───── PROVIDED ENTRIES

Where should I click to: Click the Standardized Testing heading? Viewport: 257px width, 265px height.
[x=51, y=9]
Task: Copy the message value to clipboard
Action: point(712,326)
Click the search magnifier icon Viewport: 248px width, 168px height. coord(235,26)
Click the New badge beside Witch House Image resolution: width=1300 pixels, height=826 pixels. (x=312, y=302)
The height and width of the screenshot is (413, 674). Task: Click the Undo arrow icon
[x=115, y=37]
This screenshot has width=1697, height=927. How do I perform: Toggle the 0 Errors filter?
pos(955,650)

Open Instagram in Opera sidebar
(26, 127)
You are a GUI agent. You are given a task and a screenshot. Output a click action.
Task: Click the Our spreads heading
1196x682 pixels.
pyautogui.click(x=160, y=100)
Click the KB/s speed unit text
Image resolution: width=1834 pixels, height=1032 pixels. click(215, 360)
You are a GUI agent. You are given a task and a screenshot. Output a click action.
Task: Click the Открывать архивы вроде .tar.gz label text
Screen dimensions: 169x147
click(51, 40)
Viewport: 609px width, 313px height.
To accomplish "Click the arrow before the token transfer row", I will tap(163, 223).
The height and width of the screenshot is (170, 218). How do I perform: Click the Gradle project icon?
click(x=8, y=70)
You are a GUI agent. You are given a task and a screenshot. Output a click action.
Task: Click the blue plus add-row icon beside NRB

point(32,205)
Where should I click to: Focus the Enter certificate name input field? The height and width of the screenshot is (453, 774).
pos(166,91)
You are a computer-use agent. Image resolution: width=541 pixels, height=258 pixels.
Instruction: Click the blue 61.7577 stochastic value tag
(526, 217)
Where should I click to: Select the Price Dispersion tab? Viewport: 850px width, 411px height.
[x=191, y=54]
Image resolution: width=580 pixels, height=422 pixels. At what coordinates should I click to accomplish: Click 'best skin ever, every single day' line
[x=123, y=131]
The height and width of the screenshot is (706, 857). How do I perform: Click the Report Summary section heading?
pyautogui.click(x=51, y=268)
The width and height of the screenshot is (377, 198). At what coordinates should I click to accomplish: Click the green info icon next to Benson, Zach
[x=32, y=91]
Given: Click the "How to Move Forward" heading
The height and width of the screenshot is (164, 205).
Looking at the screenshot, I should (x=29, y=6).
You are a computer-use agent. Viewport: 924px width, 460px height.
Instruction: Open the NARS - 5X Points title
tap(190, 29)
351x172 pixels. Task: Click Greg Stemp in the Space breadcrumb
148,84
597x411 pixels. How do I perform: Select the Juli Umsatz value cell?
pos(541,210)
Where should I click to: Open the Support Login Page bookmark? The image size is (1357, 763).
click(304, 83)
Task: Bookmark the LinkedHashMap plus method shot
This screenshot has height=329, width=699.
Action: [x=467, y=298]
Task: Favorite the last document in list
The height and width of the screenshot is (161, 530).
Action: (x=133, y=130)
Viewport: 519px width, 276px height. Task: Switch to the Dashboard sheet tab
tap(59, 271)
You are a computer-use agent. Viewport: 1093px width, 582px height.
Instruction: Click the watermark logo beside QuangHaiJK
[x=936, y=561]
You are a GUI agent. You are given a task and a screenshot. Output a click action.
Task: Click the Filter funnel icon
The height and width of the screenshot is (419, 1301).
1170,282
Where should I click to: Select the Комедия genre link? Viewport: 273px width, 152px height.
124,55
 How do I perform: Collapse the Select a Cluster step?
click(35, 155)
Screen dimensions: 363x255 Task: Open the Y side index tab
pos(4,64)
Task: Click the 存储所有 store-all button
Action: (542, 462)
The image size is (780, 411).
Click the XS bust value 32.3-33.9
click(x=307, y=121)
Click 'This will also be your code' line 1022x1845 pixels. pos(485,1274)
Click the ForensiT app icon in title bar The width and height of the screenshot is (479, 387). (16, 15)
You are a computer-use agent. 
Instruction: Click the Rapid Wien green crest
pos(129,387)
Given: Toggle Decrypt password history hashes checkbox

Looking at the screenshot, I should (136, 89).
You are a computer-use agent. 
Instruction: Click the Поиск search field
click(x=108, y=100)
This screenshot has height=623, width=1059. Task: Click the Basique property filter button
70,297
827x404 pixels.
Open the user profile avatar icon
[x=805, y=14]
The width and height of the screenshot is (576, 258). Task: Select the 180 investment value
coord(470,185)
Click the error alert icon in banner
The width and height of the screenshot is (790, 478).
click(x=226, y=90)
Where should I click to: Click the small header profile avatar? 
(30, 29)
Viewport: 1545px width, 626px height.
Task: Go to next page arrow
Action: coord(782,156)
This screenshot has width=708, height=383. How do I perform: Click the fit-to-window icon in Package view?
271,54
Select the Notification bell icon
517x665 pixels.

──────────

--- TASK TO CARRY OUT ---
Each line above should be duplicated without any alteration.

--- TASK OUTPUT ---
Where should I click to: Click the Standardized Testing heading? Viewport: 257px width, 265px height.
[x=51, y=9]
Task: Copy the message value to clipboard
Action: point(712,326)
Click the search magnifier icon Viewport: 248px width, 168px height. coord(235,26)
Click the New badge beside Witch House Image resolution: width=1300 pixels, height=826 pixels. (x=312, y=302)
The height and width of the screenshot is (413, 674). Task: Click the Undo arrow icon
[x=115, y=37]
This screenshot has width=1697, height=927. How do I perform: Toggle the 0 Errors filter?
pos(955,650)

Open Instagram in Opera sidebar
(26, 127)
You are a GUI agent. You are given a task and a screenshot. Output a click action.
Task: Click the Our spreads heading
1196x682 pixels.
pyautogui.click(x=160, y=100)
Click the KB/s speed unit text
Image resolution: width=1834 pixels, height=1032 pixels. click(215, 360)
You are a GUI agent. You are given a task and a screenshot. Output a click action.
Task: Click the Открывать архивы вроде .tar.gz label text
Screen dimensions: 169x147
click(51, 40)
Viewport: 609px width, 313px height.
To accomplish "Click the arrow before the token transfer row", I will tap(163, 223).
The height and width of the screenshot is (170, 218). How do I perform: Click the Gradle project icon?
click(x=8, y=70)
You are a GUI agent. You are given a task and a screenshot. Output a click action.
Task: Click the blue plus add-row icon beside NRB

point(32,205)
Where should I click to: Focus the Enter certificate name input field? The height and width of the screenshot is (453, 774).
pos(166,91)
You are a computer-use agent. Image resolution: width=541 pixels, height=258 pixels.
Instruction: Click the blue 61.7577 stochastic value tag
(526, 217)
Where should I click to: Select the Price Dispersion tab? Viewport: 850px width, 411px height.
[x=191, y=54]
Image resolution: width=580 pixels, height=422 pixels. At what coordinates should I click to accomplish: Click 'best skin ever, every single day' line
[x=123, y=131]
The height and width of the screenshot is (706, 857). How do I perform: Click the Report Summary section heading?
pyautogui.click(x=51, y=268)
The width and height of the screenshot is (377, 198). At what coordinates should I click to accomplish: Click the green info icon next to Benson, Zach
[x=32, y=91]
Given: Click the "How to Move Forward" heading
The height and width of the screenshot is (164, 205).
Looking at the screenshot, I should (x=29, y=6).
You are a computer-use agent. Viewport: 924px width, 460px height.
Instruction: Open the NARS - 5X Points title
tap(190, 29)
351x172 pixels. Task: Click Greg Stemp in the Space breadcrumb
148,84
597x411 pixels. How do I perform: Select the Juli Umsatz value cell?
pos(541,210)
Where should I click to: Open the Support Login Page bookmark? The image size is (1357, 763).
click(304, 83)
Task: Bookmark the LinkedHashMap plus method shot
This screenshot has height=329, width=699.
Action: [x=467, y=298]
Task: Favorite the last document in list
The height and width of the screenshot is (161, 530).
Action: (x=133, y=130)
Viewport: 519px width, 276px height. Task: Switch to the Dashboard sheet tab
tap(59, 271)
You are a computer-use agent. Viewport: 1093px width, 582px height.
Instruction: Click the watermark logo beside QuangHaiJK
[x=936, y=561]
You are a GUI agent. You are given a task and a screenshot. Output a click action.
Task: Click the Filter funnel icon
The height and width of the screenshot is (419, 1301).
1170,282
Where should I click to: Select the Комедия genre link? Viewport: 273px width, 152px height.
124,55
 How do I perform: Collapse the Select a Cluster step?
click(35, 155)
Screen dimensions: 363x255 Task: Open the Y side index tab
pos(4,64)
Task: Click the 存储所有 store-all button
Action: (542, 462)
The image size is (780, 411).
Click the XS bust value 32.3-33.9
click(x=307, y=121)
Click 'This will also be your code' line 1022x1845 pixels. pos(485,1274)
Click the ForensiT app icon in title bar The width and height of the screenshot is (479, 387). (16, 15)
You are a computer-use agent. 
Instruction: Click the Rapid Wien green crest
pos(129,387)
Given: Toggle Decrypt password history hashes checkbox

Looking at the screenshot, I should (136, 89).
You are a computer-use agent. 
Instruction: Click the Поиск search field
click(x=108, y=100)
This screenshot has height=623, width=1059. Task: Click the Basique property filter button
70,297
827x404 pixels.
Open the user profile avatar icon
[x=805, y=14]
The width and height of the screenshot is (576, 258). Task: Select the 180 investment value
coord(470,185)
Click the error alert icon in banner
The width and height of the screenshot is (790, 478).
click(x=226, y=90)
Where should I click to: Click the small header profile avatar? 
(30, 29)
Viewport: 1545px width, 626px height.
Task: Go to next page arrow
Action: coord(782,156)
This screenshot has width=708, height=383. How do I perform: Click the fit-to-window icon in Package view?
271,54
Select the Notification bell icon
517x665 pixels.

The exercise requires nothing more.